Welche der anderen Prozesse kann ich killen? Oder noch besser wie kann ich diese dann aus der Startkonfiguration nehmen?

Danke


----------



## Dennis Wronka (10. Juli 2007)

Du hast schon recht wenig laufen.
Wenn der Server nichts mit Mails zu tun hat kannst Du SpamAssassin (spamd) deaktivieren.
Auch nscd, der Name-Service Caching-Daemon, ist meiner Meinung nach nicht noetig.
Wenn Du keine Cron-Jobs hast kannst Du auch crond deaktivieren. Da es aber wahrscheinlich ein paar Systemjobs gibt, wie z.B. fuer Log-Rotation.
Und wenn die laufenden Dienste nicht ueber den Inetd gestartet werden kann auch dieser gehen.


----------



## Dr Dau (10. Juli 2007)

Hallo!





Dennis Wronka hat gesagt.:


> Wenn Du keine Cron-Jobs hast kannst Du auch crond deaktivieren.


Würde ich nicht machen.
Denn Cron kann ganz nützlich sein, um z.b. automatisierte Backups von der MySQL Datenbank durchzuführen. 
Logrotation ist auch ganz nützlich, denn so wachsen die Logfiles nicht ins unermessliche.

Gruss Dr Dau


----------



## Vatar (10. Juli 2007)

Danke.

Den Cron hab ich laufen lassen. Wie kann ich die anderen zwei aus dem (ich nenns jetzt mal so) Autostart  entfernen? Bisher mache ich dass immer ganz brutal indem ich den Prozess kill.

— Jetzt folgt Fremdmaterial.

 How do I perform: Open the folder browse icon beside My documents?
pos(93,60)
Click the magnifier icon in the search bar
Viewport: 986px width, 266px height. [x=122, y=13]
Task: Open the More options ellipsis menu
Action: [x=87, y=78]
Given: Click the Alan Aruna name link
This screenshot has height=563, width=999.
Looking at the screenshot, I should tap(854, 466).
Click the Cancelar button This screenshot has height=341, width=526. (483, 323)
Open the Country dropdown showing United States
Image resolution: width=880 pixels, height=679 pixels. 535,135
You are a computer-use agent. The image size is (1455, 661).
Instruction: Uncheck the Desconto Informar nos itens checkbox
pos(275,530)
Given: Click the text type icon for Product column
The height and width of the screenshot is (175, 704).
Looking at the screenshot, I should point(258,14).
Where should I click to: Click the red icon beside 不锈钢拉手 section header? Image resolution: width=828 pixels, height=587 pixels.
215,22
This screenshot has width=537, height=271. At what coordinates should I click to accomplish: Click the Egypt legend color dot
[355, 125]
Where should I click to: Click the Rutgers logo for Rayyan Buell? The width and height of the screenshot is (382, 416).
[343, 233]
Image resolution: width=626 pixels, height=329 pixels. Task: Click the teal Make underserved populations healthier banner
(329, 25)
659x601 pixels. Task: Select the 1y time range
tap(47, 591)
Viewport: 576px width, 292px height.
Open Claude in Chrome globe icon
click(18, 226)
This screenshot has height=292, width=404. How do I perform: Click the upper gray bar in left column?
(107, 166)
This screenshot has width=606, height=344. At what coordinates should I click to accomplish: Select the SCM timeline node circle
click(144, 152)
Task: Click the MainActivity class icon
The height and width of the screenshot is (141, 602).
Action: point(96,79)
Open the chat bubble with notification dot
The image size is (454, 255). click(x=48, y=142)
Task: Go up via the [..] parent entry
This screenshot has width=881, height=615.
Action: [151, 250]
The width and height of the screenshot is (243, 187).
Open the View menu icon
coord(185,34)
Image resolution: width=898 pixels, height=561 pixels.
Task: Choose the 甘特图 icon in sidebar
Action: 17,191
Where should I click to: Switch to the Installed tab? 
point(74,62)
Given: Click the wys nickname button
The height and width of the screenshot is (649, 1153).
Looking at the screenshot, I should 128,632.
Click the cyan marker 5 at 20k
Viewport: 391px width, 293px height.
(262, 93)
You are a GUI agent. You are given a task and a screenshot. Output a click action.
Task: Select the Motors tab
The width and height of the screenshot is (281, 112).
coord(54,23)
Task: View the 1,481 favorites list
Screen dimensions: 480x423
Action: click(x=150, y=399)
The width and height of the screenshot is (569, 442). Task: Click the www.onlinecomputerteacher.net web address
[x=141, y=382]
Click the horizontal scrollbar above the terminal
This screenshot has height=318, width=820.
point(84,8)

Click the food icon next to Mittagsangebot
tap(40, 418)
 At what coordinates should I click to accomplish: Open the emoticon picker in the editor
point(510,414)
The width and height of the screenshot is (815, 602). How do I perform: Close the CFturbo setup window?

EDIT: Braucht Etch wesentlich mehr Speicher als Sarge? Inzwischen bekomme ich nicht mal mehr eine Fehlermeldung meines OpenCMS beim import, der ganze Tomcat schmiert ab. Ich kann dann nicht einmal mehr *ps -fx* aufrufen -> Meldung: Cannot allocate memmory


----------